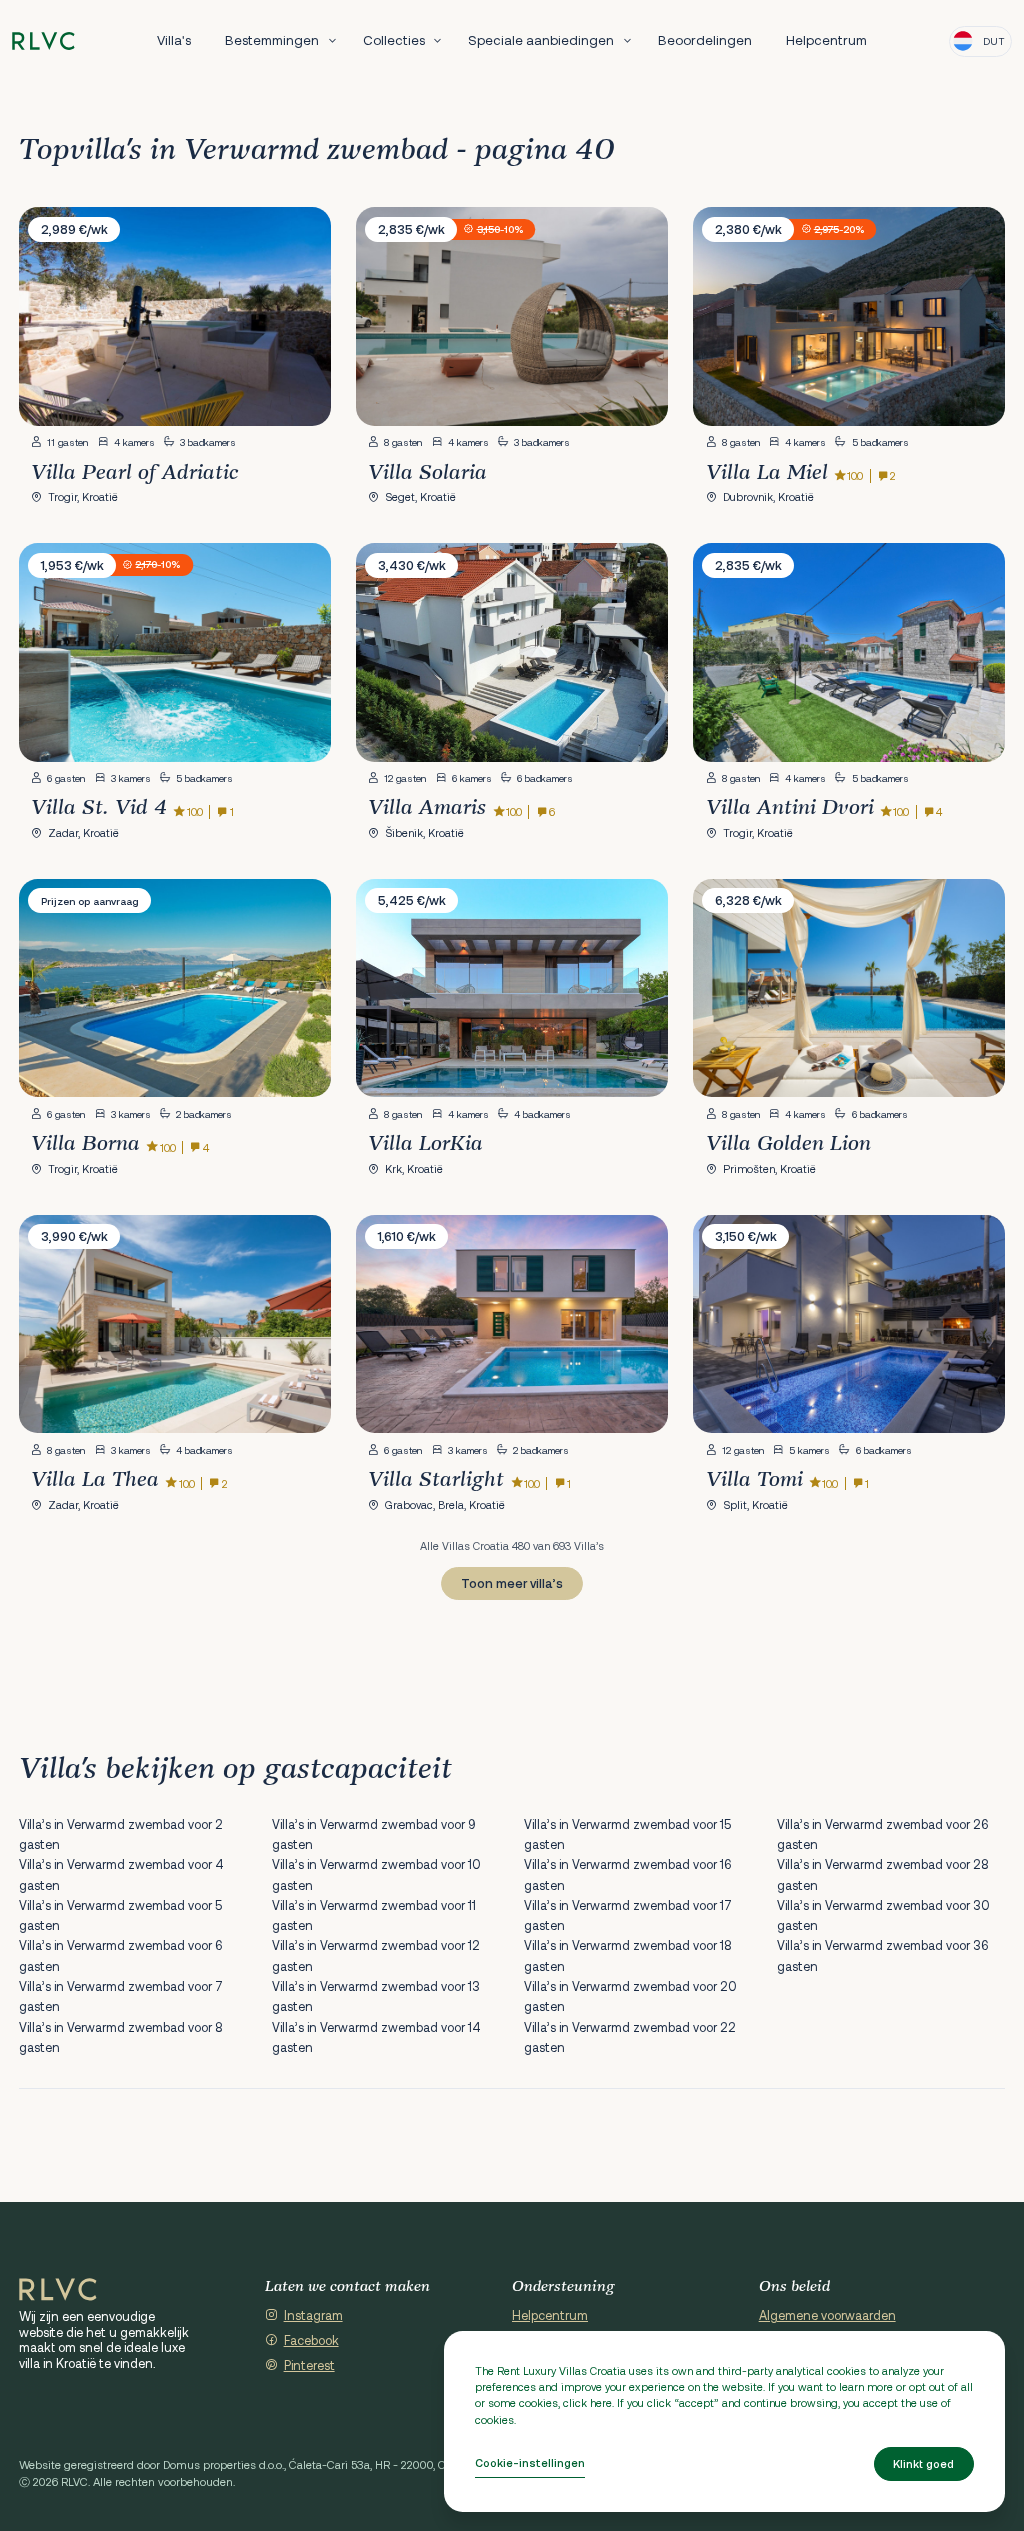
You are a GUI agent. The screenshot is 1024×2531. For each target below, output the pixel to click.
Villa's (174, 40)
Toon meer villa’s (512, 1583)
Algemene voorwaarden (827, 2315)
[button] (299, 319)
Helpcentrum (826, 40)
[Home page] (43, 41)
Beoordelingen (705, 40)
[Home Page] (58, 2290)
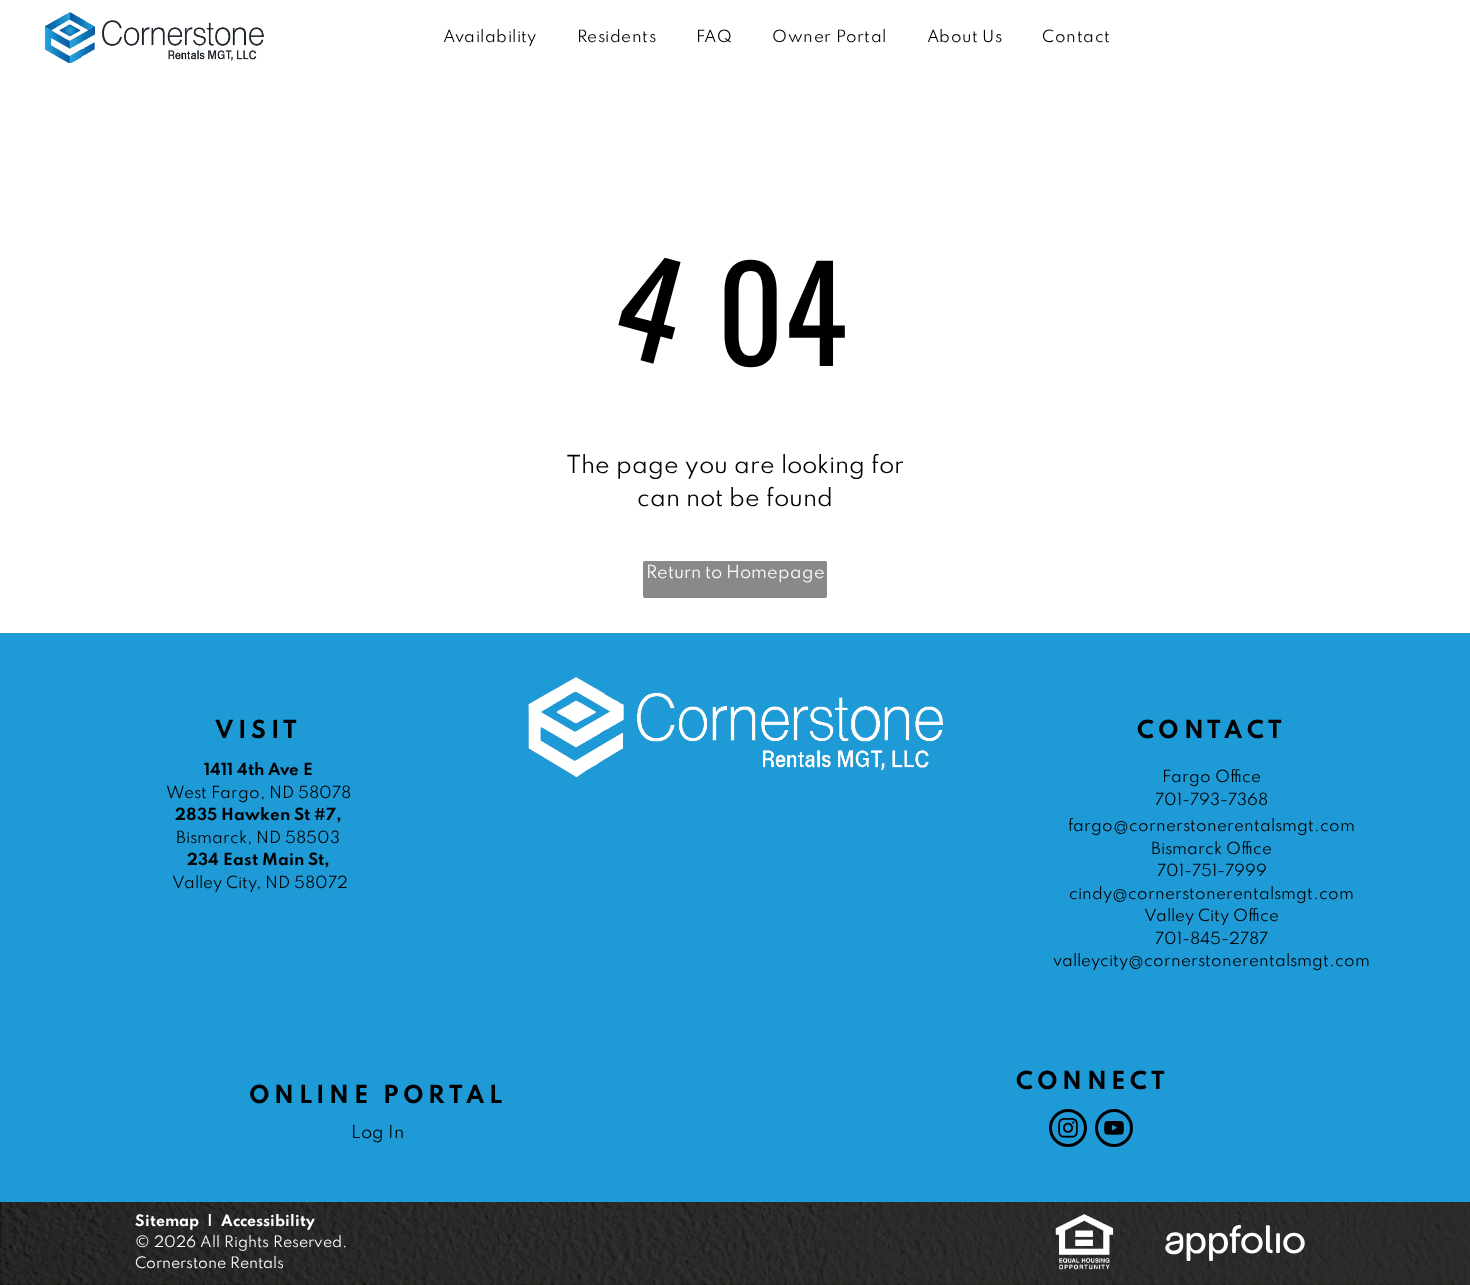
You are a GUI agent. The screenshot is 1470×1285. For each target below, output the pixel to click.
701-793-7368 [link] (1211, 800)
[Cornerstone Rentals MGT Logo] (155, 24)
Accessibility (268, 1222)
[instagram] (1068, 1130)
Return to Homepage (735, 573)
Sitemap (167, 1222)
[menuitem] (490, 38)
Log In (377, 1133)
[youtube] (1114, 1130)
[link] (1084, 1224)
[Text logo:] (735, 685)
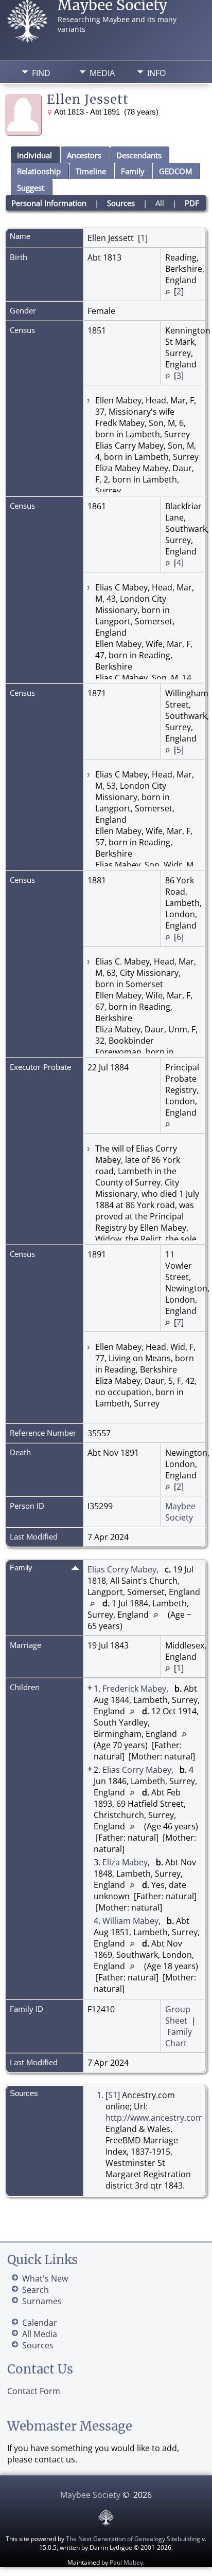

• • • • • • •

◆ PROBLEM TO SOLVE
Nothing but the lines from the line with "Helpcentrum (826, 40)" through the last line of the listing above should be repeated, and pictures should be left out.

◆ SOLUTION TO THIS EXERCISE
Helpcentrum (826, 40)
[Home page] (43, 41)
Beoordelingen (705, 40)
[Home Page] (58, 2290)
You are a GUI agent. The screenshot is 1470×1285. For each target below, output the pixel to click.
701-793-7368 [link] (1211, 800)
[Cornerstone Rentals MGT Logo] (155, 24)
Accessibility (268, 1222)
[instagram] (1068, 1130)
Return to Homepage (735, 573)
Sitemap (167, 1222)
[menuitem] (490, 38)
Log In (377, 1133)
[youtube] (1114, 1130)
[link] (1084, 1224)
[Text logo:] (735, 685)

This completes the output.